I finally felt like I was complete. For the first time since my granny passed, I didn’t have a huge hole in my heart. As the ink slowly formed a hummingbird I smiled because she was finally with me again. After four years of my granny being gone, it felt as if I had a piece of her with me, and I did. She was a remarkable woman who happened to love hummingbirds as if she was one of them, so as I was sitting on that cold leather seat I felt as if our hummingbird was with us once again.

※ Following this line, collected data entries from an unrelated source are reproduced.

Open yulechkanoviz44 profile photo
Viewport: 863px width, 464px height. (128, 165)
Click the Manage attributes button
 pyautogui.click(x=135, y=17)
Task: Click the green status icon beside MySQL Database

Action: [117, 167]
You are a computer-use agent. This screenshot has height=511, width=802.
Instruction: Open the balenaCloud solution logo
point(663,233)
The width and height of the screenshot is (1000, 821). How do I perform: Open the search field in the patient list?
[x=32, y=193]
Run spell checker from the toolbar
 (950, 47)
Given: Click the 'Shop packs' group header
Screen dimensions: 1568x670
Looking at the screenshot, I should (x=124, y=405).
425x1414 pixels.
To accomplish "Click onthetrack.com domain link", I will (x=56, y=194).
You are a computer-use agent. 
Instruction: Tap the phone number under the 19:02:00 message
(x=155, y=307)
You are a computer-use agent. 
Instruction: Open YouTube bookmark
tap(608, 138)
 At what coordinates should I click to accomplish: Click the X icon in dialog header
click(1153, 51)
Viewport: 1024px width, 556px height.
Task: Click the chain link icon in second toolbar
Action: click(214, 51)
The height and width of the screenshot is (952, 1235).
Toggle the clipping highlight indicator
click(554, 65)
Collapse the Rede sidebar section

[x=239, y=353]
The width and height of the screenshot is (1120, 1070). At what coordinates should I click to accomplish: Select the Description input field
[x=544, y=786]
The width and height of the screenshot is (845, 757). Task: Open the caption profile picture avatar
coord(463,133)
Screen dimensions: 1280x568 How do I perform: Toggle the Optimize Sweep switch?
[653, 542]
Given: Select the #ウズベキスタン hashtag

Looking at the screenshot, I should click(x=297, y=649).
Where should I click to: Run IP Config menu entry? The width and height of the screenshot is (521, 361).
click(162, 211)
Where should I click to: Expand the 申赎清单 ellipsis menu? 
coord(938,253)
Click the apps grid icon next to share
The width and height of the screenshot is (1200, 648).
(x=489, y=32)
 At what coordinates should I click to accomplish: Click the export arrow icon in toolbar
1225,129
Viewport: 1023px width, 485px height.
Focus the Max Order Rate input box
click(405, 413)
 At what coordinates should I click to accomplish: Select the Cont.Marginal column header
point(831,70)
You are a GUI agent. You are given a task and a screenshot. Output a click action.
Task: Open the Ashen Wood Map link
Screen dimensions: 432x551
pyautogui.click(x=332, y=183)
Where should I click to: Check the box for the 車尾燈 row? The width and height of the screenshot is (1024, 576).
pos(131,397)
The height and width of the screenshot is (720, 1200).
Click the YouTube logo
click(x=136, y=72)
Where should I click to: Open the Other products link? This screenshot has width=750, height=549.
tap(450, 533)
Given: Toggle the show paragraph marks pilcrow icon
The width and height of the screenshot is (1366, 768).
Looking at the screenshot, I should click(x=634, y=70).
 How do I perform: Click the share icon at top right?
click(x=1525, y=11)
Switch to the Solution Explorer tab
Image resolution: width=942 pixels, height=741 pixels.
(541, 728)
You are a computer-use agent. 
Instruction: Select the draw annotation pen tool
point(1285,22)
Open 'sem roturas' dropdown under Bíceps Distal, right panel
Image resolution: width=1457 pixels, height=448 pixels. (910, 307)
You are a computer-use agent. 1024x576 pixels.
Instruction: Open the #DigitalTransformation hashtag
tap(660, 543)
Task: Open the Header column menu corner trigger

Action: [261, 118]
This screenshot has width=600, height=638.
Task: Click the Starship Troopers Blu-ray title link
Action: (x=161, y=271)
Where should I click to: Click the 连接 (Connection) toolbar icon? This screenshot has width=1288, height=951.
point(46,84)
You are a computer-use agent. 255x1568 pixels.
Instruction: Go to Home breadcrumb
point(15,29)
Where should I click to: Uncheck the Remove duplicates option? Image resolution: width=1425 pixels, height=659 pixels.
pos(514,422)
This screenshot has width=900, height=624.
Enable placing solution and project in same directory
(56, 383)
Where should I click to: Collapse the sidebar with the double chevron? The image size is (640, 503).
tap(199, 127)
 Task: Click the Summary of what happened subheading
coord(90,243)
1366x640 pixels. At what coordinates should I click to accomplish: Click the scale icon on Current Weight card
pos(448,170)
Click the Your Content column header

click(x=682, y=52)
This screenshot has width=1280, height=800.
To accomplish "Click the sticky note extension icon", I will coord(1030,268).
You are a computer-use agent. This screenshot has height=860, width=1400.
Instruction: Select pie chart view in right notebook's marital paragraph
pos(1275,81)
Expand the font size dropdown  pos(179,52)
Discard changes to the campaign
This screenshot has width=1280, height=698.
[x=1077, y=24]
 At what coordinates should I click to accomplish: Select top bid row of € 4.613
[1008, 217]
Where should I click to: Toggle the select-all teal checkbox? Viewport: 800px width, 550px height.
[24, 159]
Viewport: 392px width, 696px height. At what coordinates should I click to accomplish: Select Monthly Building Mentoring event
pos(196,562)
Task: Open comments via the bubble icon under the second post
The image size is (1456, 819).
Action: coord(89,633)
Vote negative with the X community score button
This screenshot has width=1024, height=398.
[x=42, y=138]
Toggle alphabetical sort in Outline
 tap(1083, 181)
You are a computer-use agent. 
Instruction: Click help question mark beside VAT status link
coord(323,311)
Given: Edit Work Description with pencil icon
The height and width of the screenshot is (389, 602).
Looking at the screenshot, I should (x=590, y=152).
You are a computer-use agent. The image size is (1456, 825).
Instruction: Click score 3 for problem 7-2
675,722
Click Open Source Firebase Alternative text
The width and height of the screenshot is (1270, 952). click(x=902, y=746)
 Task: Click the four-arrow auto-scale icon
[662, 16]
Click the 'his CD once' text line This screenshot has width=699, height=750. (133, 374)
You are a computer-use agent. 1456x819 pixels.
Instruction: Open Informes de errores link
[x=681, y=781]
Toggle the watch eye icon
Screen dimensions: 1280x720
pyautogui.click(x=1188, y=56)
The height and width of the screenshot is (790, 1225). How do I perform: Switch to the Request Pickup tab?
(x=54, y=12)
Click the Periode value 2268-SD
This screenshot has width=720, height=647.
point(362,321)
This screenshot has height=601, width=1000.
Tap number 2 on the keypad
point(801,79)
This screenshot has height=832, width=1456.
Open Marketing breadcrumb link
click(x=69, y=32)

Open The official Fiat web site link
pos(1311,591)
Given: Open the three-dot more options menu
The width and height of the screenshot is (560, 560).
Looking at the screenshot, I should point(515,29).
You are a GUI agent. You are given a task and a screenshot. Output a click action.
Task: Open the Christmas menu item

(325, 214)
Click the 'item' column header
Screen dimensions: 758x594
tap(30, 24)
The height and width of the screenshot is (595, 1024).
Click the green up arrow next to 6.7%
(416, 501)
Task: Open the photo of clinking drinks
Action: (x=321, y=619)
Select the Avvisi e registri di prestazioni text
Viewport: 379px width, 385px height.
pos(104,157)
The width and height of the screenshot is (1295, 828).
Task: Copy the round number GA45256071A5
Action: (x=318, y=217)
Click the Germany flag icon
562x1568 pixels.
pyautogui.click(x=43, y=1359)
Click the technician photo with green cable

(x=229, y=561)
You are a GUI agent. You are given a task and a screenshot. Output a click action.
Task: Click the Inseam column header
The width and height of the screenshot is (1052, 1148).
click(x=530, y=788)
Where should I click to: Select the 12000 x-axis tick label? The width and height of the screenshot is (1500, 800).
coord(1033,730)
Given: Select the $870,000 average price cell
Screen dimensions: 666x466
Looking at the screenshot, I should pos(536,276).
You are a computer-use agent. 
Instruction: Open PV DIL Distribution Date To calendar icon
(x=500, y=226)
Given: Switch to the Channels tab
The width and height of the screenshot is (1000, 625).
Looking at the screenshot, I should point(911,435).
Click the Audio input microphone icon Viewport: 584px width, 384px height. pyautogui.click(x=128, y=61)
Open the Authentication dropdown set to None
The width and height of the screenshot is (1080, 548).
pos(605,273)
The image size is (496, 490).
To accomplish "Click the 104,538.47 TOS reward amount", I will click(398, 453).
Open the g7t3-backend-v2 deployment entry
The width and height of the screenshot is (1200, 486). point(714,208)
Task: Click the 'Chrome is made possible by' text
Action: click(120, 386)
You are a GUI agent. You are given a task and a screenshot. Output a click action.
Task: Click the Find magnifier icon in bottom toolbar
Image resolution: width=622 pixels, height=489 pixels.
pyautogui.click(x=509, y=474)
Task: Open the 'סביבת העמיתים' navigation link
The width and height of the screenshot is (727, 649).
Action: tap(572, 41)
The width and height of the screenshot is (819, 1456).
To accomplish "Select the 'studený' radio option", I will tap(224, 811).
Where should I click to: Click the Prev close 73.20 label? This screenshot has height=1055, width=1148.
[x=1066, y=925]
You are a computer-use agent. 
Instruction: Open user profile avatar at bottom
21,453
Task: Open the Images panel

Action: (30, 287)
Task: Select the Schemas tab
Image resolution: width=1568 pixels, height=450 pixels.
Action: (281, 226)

This was my first tattoo, and it meant the world to me. I was 16 when I got it, so we had to drive to Arkansas for it. My granny was finally with me again, and it was one of the most amazing feelings I have ever experienced. However, despite that this tattoo was in dedication to my late granny, I never failed to get criticized for it. Whether it was rude comments or judgmental stares, I don’t get a break from it. People who have never had a conversation with me, judge me for something they don’t understand.
Someone I consider a friend gave me hell about it as well. He had never lost someone like my granny and never wanted to be inked, so of course, he didn’t get it but in his mind, there was nothing to get. He thought I should have waited until I was 18, waited two years to have my granny back when I could have a piece of her with me now. I was young but I knew that I would never regret honoring my granny, even in this ironic way. She had always hated tattoos.
It doesn’t matter to me what others think, and even though I don’t understand the judgment, I couldn’t care less. My granny was an amazing woman and to have apart of her with me makes me complete. Judging someone for what makes them happy is a waste of time, especially if you don’t know them. My tattoo means the world to me, I express myself through body art, whether others understand it or not.